* GIVEN REQUEST *
Render as a numbered list the portion of the items that opens with the line containing "The width and" and closes with the line containing "will [x=1069, y=27].", both included, omitting blank lines.

begin

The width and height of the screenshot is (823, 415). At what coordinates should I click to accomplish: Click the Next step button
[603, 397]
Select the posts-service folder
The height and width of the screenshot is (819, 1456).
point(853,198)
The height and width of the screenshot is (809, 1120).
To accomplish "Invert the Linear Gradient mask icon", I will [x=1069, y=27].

end
begin

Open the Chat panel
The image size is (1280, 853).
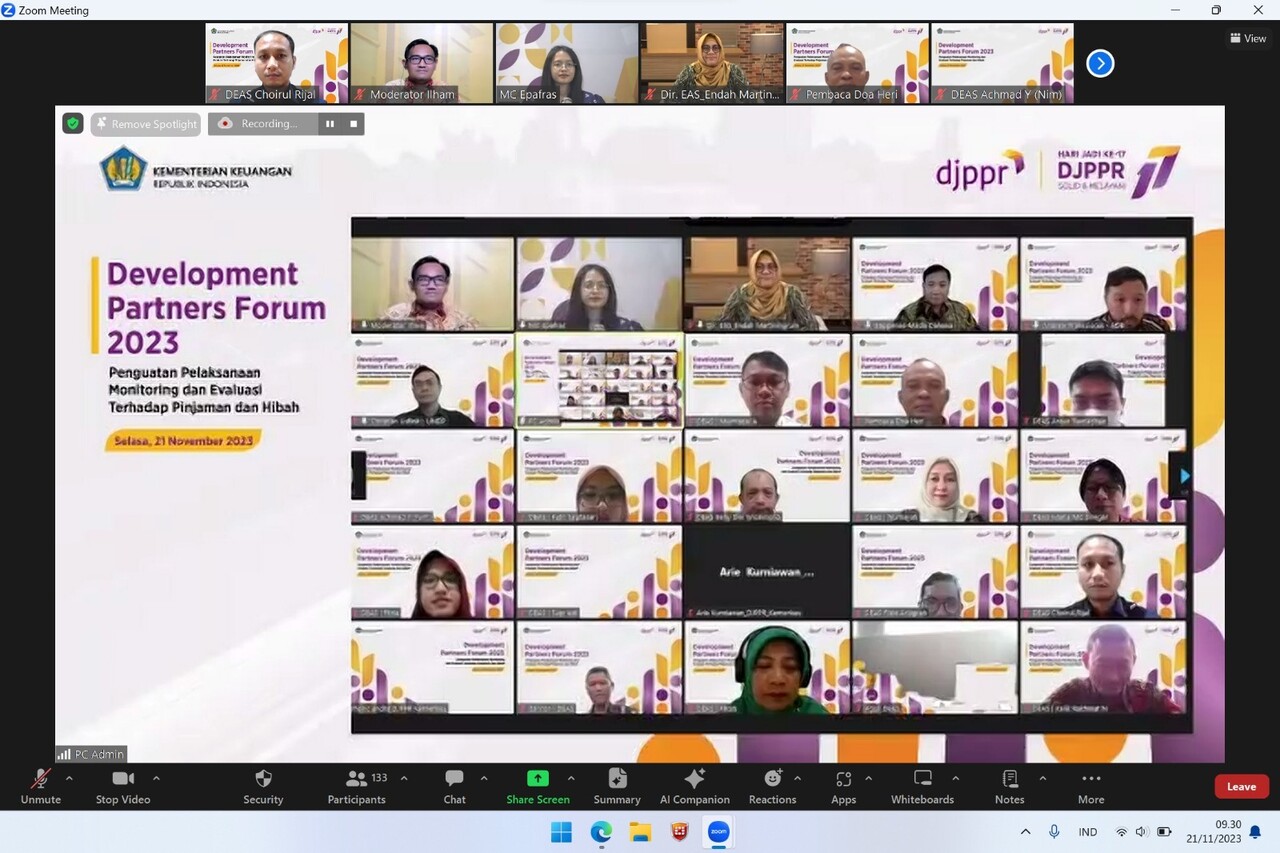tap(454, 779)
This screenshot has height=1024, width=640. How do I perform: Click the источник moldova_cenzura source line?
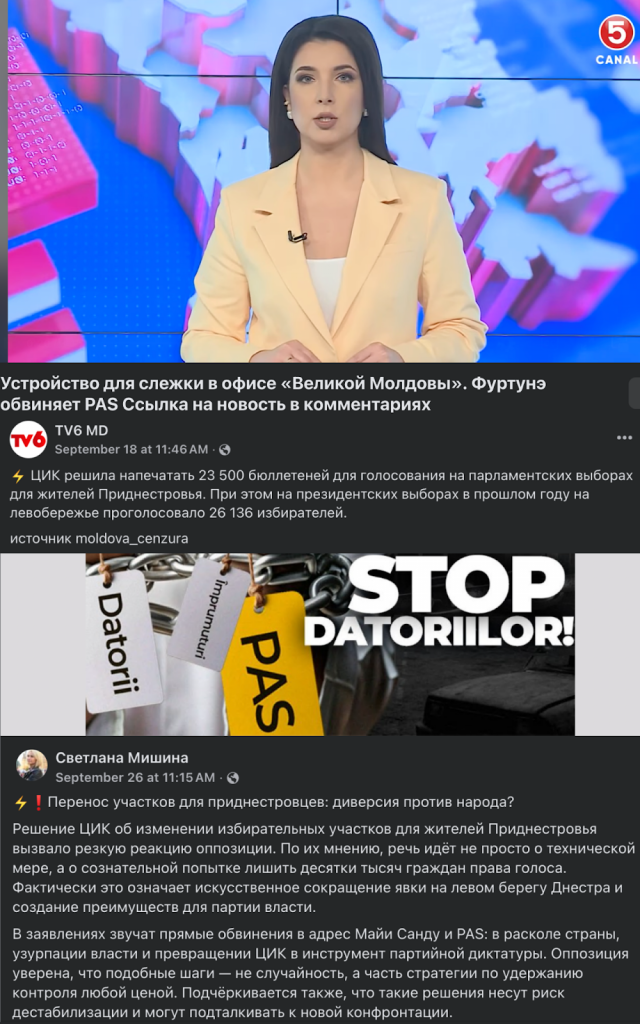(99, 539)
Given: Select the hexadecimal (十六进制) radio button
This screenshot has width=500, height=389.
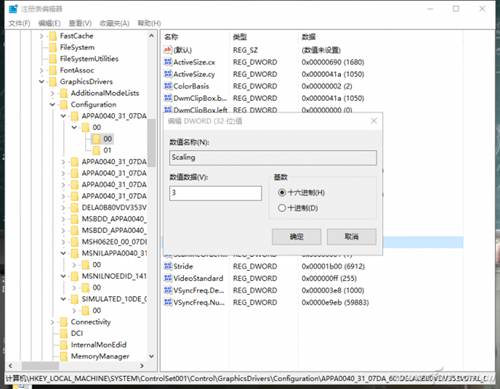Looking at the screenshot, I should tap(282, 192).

end

* EXERCISE OUTPUT *
1. The width and height of the screenshot is (823, 415). At what coordinates should I click to accomplish: Click the Next step button
2. [603, 397]
3. Select the posts-service folder
4. The height and width of the screenshot is (819, 1456).
5. point(853,198)
6. The height and width of the screenshot is (809, 1120).
7. To accomplish "Invert the Linear Gradient mask icon", I will [x=1069, y=27].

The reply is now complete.